Having made fans wait after a September show at the Pavilion was scuttled without reason and seasonally relocated to the cozier indoor setting of The Orpheum, James Bay finally returned to Boston last night (March 10).
Despite repeated apologies from the English singer-songwriter for the five and a half month delay, the sold-out crowd didn’t seem to mind, often drowning him out with their ebullient joining in on choruses not just for tracks like “Wild Love” and “Let It Go,” from his two-LP deep catalog, but on material less than a month old.
The unfettered devotion was a bit of a surprise, as many diehards have been excessively vocal about Bay’s stark transition from the bluesy folk rock of 2015’s Chaos and the Calm to slick, soul-infused pop crunch of last year’s Electric Light. Combined with the outcry over him trimming up his hair and dispensing with the once ubiquitous and dopey wide-brimmed fedora, it’s a wonder anyone showed up at all.
Bay-lover directed sarcasm aside, once he stepped onstage, all that silly criticism over artistic evolution evaporated into the upper reaches of the venue’s ornate ceiling. Opening with Electric Light’s “Pink Lemonade,” also the best Strokes song since 2003, and following it with the equally swift-pace of “Craving,” any hopes it would be a chill Sunday evening to sit down were dashed.
Stripped down to a loose-fitting white t-shirt, skinny jeans, and Chelsea boots while trading out guitars nearly every song, Bay had the audience eating out of his hand after he finished “If You Ever Want to Be in Love,” requesting they sing him the last chorus one more time. “It sounded so good… I need to hear it again,” he said earnestly. Is it something he does at each show? Probably. But to pull it off without a hint of it being cheap? That’s a talent, one that was compensated for when it came time for Bay to debut new songs, typically a well-earned opening for attendees to grab a drink.
“Peer Pressure,” a duet with Julia Michaels that officially dropped at the tail end of last month, is a soft starter that shifts into a soaring number, one where it was obvious more people than not knew enough to sing-a-long. Less familiar but even more enrapturing was “Bad,” a heartbreaking acoustic piece about a doomed relationship where the narrator is desperate to “keep the ghost alive.”
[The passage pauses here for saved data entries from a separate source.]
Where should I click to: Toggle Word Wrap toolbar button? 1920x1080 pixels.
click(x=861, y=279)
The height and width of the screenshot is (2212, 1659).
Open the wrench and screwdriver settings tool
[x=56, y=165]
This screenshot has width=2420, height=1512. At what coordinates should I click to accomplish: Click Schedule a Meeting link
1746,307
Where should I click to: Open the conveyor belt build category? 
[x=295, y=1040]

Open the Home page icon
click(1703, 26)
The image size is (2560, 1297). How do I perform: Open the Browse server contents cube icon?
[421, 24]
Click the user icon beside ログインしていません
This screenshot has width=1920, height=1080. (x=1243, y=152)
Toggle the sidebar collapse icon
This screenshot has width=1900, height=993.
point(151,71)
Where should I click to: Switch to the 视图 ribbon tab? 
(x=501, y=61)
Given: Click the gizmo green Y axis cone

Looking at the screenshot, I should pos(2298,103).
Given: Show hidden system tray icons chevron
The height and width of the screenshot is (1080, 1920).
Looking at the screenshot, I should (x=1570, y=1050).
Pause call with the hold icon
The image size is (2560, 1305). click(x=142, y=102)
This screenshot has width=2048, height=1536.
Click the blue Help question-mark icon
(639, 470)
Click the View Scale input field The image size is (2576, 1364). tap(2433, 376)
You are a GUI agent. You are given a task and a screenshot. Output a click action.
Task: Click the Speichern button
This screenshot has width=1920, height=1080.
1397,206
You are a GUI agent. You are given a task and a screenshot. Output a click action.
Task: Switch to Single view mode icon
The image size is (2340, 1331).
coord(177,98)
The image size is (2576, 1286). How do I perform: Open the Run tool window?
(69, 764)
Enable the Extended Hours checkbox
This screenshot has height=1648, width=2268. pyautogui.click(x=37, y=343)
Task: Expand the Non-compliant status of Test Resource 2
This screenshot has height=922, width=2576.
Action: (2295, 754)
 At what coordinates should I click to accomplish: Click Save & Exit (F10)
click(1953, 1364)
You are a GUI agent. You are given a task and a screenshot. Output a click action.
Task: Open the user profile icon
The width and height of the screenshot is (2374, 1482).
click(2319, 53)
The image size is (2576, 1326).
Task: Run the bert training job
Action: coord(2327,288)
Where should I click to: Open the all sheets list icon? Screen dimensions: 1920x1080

“Soon as I’m ready to get over you, you call me up / Then I crumble when you say you’re getting over us,” goes one particularly brutal line, notably hitting a fan hard and leading him to cry out, “Fuck me!” as the song twisted the metaphorical knife of whatever he’s going through even deeper. It’s not known when the new stuff will come out proper, but Bay made it a point a couple times to say he had been working on lots of new songs while waiting for the rescheduled dates to kick back in, and he clearly wasn’t teasing.
An emotional reprieve came in the form of a spirited cover of The Beatles’ classic “Come Together,” with the night closing on the smash hit — and wedding song du jour — “Hold Back the River.” It was worth the wait and then some, and once Bay’s merch team sells off all those t-shirts unfortunately emblazoned with “Bay is Bae” on the back, we should be good.